• [Текст]:
********

"Музеи крайне уязвимы"

Говорит руководитель Государственной Третьяковской галереи Зельфира Трегулова

Прошло полгода с момента назначения бывшего директора РОСИЗО Зельфиры Трегуловой руководителем Государственной Третьяковской галереи. Корреспондент "Власти" Валентин Дьяконов поговорил с ней о последних новостях — Манеже и отмене полицейской охраны в музеях — и далеко идущих планах, которые в основном связаны с недвижимостью.

Фото: Юрий Мартьянов, Коммерсантъ  /  купить фото

Начнем с волнующей всех темы. Вы подписали коллективное обращение руководителей музеев и учреждений культуры с требованием осудить нападение организации "Божья воля" на выставку в Манеже. Мне кажется, что в обсуждении случившегося очень мало места уделяется свободе художника интерпретировать библейские сюжеты.

Речь даже не о свободе художника. Если этот случай окажется безнаказанным, это развяжет руки параноикам и маньякам. Их целью может стать любая неканоническая интерпретация евангельского сюжета. Эта субъективность может не иметь границ. Здесь два момента, которые меня особенно взволновали. Во-первых, речь идет не о современном художнике, а о Вадиме Сидуре, фронтовике, признанном в России и за рубежом. В его интерпретациях библейских сюжетов нет ни грамма глумления. Он оперировал христианской символикой в те годы, когда это было официально запрещено. И вот в наше время ему попадает посмертно с другой стороны. Во-вторых, мы видим, что можно подвести любую базу под агрессию в отношении каких-либо нестандартных интерпретаций Евангелия. В результате каждый из нас, руководителей музеев, становится уязвимым. Если сейчас это дело не получит развития, то любой человек может нападать на памятники музейного фонда, мотивируя это защитой своих чувств.

Другая тема, которая напрямую связана с инцидентом в Манеже,— перевод музеев из ведения полиции в ведение частных охранных предприятий.

********

• [Отрывок из данных]:

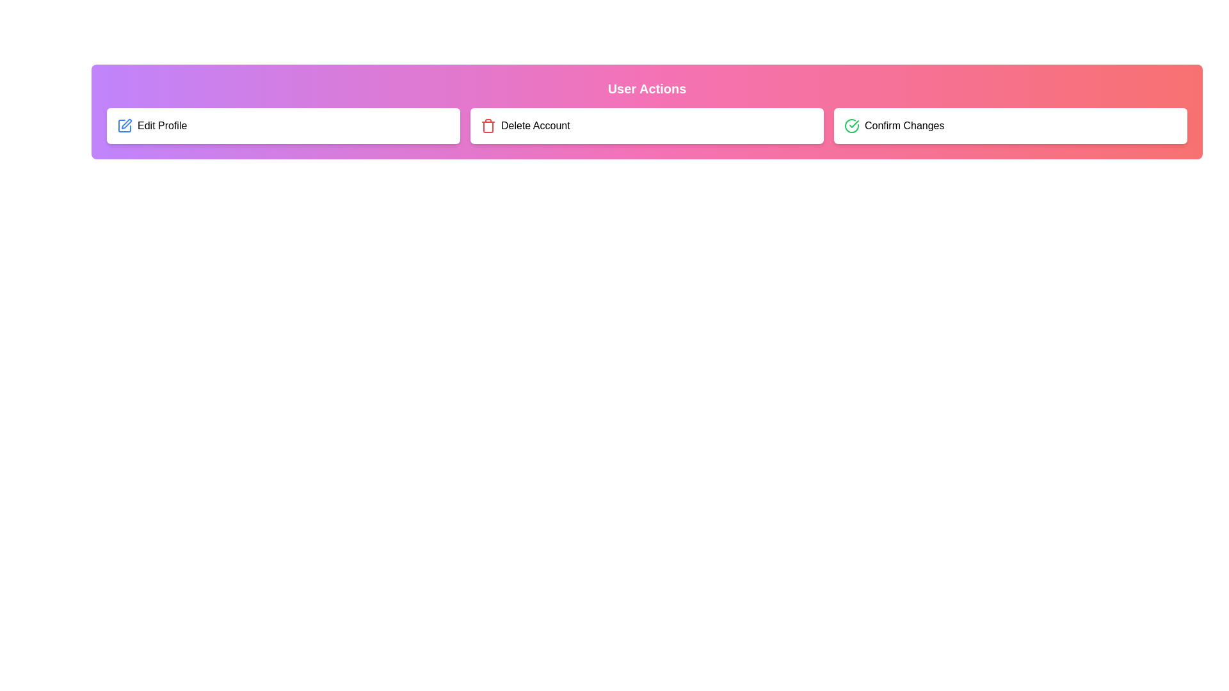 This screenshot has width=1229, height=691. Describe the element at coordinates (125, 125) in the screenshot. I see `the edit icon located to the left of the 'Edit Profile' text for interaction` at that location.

********

• [Что сделать]: Перепишите слово в слово кусок интервью с Зельфирой Трегуловой: от слов «Начнем с волнующей» до слов «интерпретировать библейские сюжеты.» включительно.

• [Ответ ниже]:
Начнем с волнующей всех темы. Вы подписали коллективное обращение руководителей музеев и учреждений культуры с требованием осудить нападение организации "Божья воля" на выставку в Манеже. Мне кажется, что в обсуждении случившегося очень мало места уделяется свободе художника интерпретировать библейские сюжеты.